→ **OBJECTIVE**
Rewrite all the material that follows, swapping "arrow" for "caret" wherever it appears and keeping everything else the same. Leave out the pictures.

--------------------

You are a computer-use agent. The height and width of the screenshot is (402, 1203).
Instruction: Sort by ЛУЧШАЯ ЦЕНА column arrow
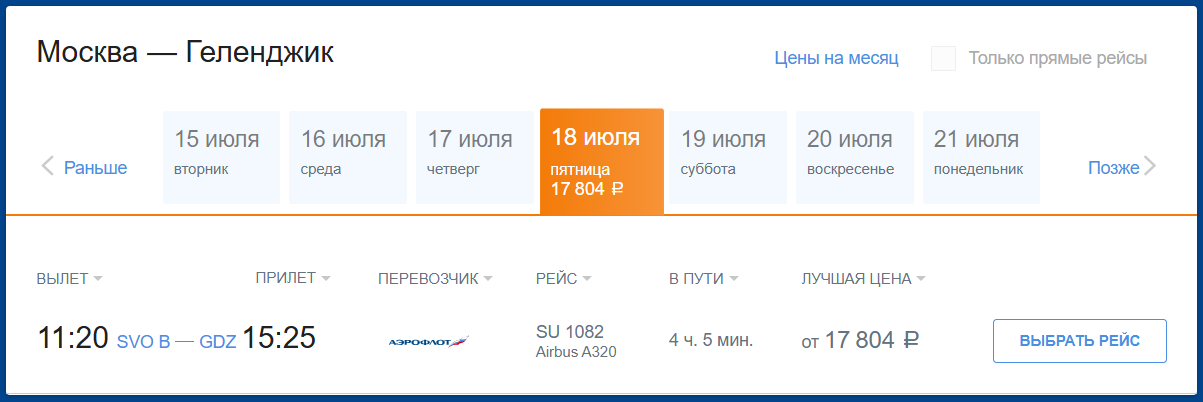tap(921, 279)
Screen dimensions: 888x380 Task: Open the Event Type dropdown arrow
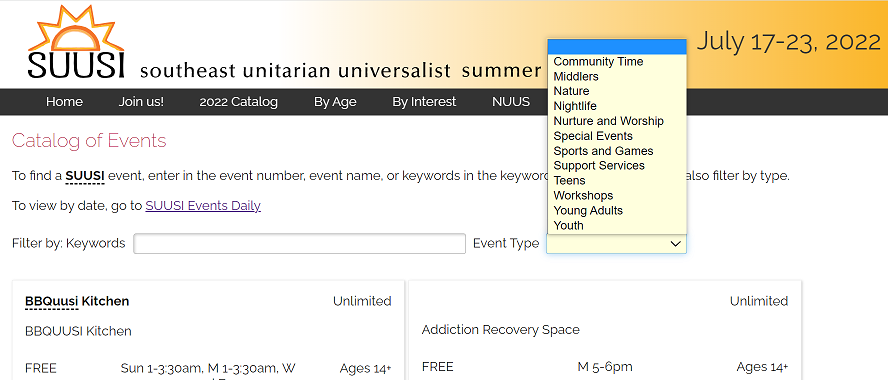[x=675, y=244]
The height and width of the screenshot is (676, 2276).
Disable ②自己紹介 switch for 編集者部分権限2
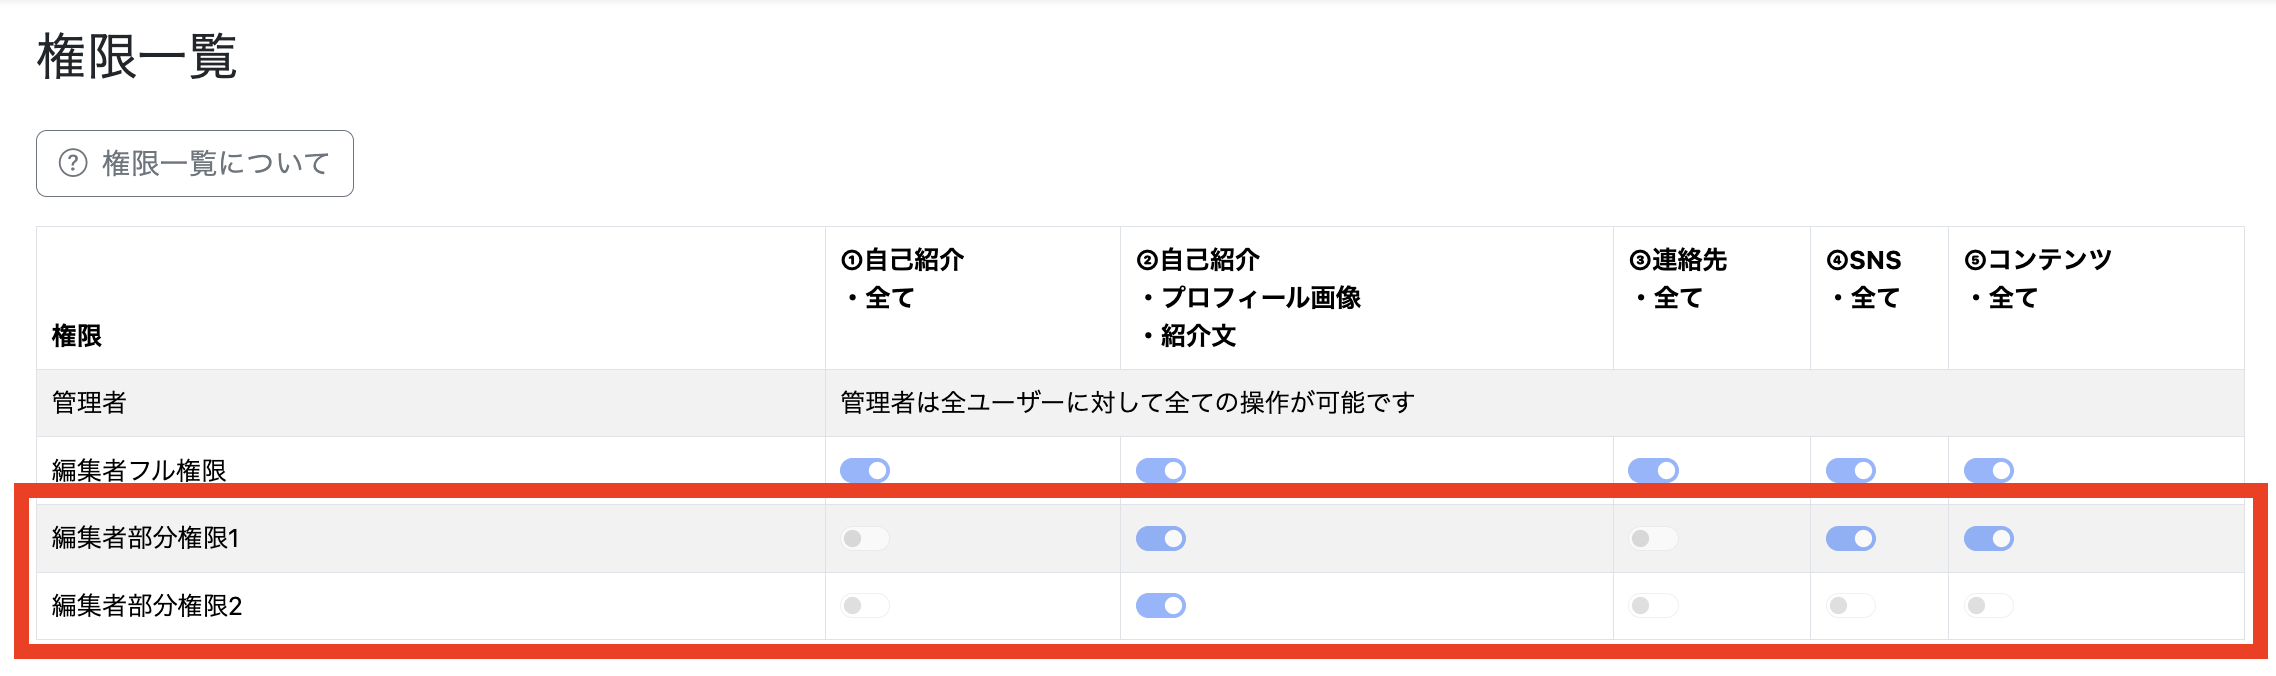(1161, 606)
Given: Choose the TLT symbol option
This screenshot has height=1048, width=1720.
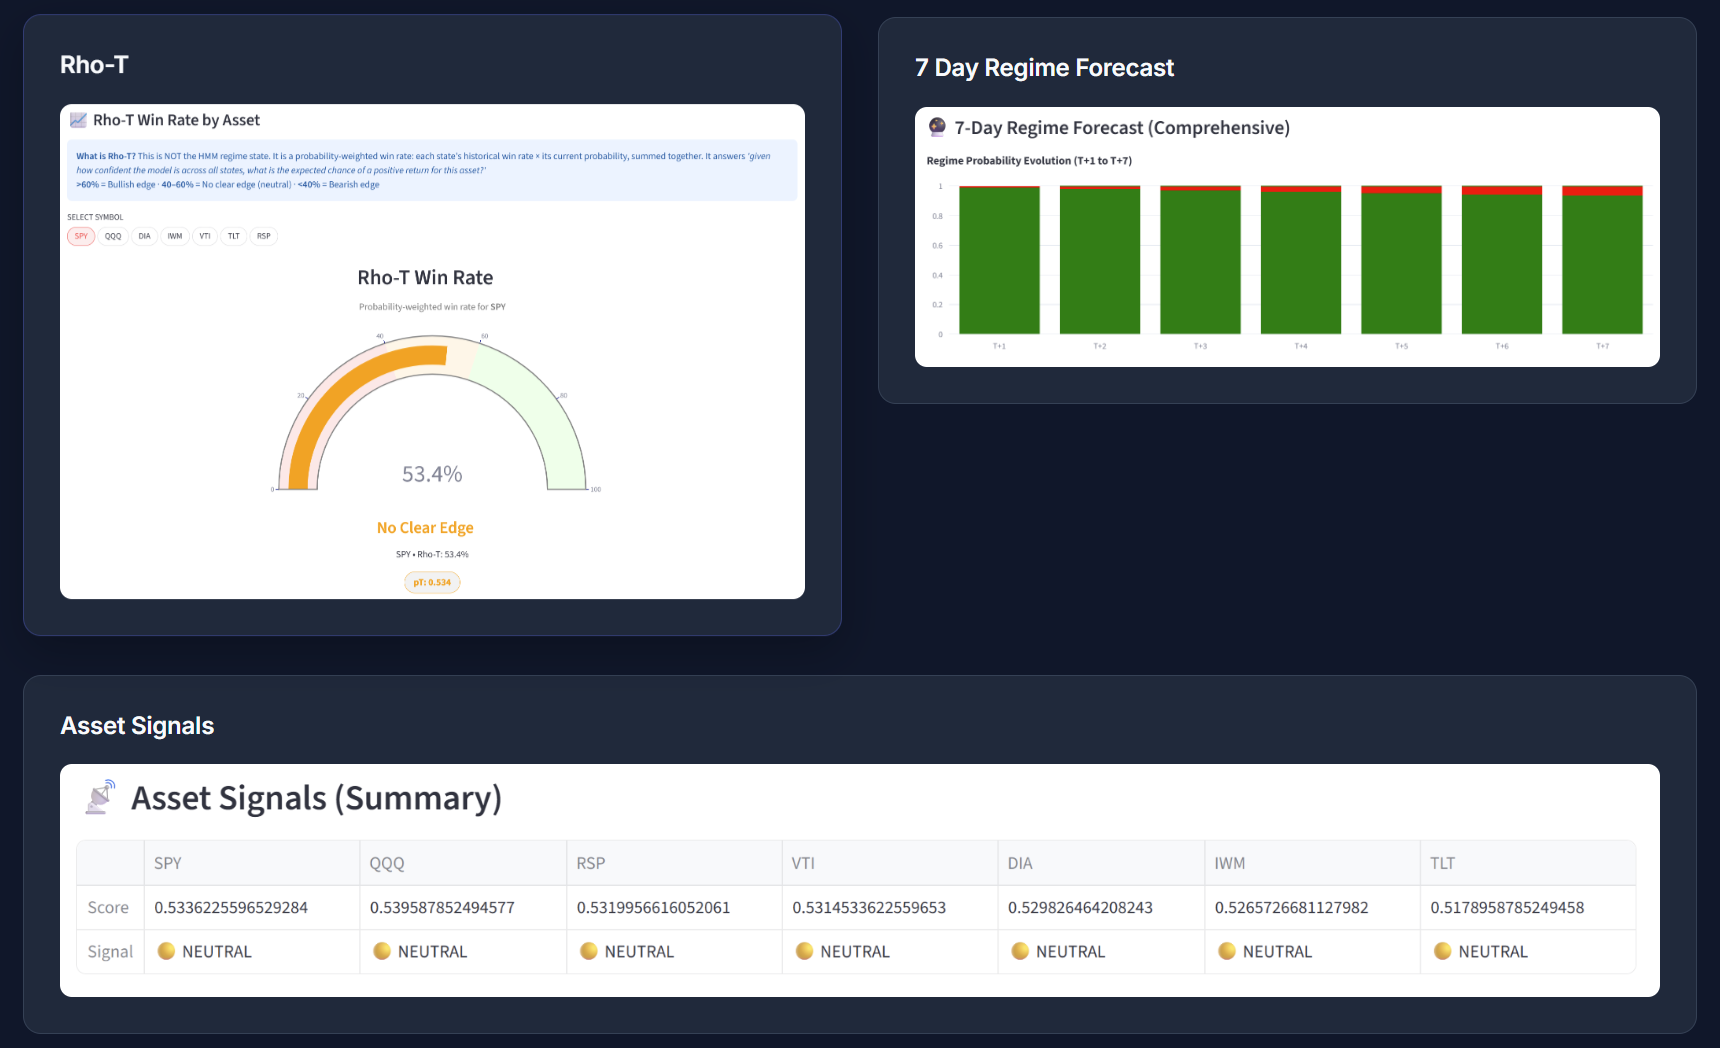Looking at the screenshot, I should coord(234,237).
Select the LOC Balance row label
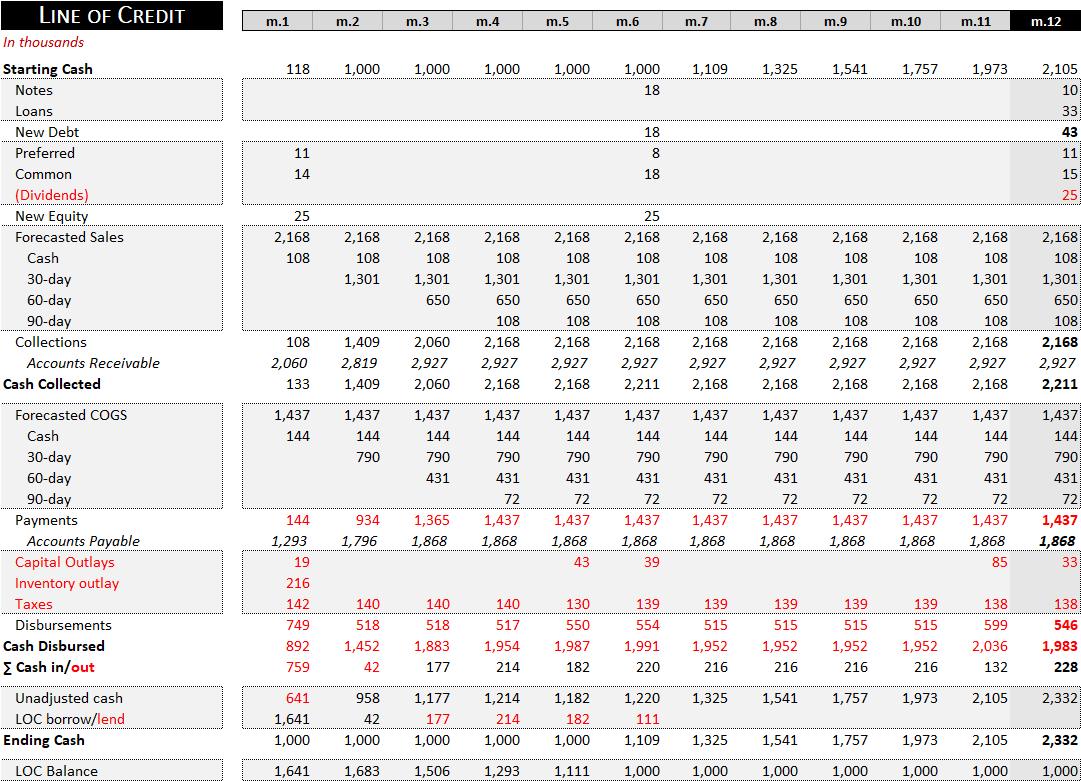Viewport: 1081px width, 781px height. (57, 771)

--------------------

→ **FINISHED EXERCISE**
You are a computer-use agent. The height and width of the screenshot is (402, 1203).
Instruction: Sort by ЛУЧШАЯ ЦЕНА column caret
tap(921, 279)
Screen dimensions: 888x380 Task: Open the Event Type dropdown caret
[x=675, y=244]
The height and width of the screenshot is (676, 2276).
Disable ②自己紹介 switch for 編集者部分権限2
(1161, 606)
Given: Choose the TLT symbol option
This screenshot has height=1048, width=1720.
Looking at the screenshot, I should coord(234,237).
Select the LOC Balance row label
Viewport: 1081px width, 781px height. (57, 771)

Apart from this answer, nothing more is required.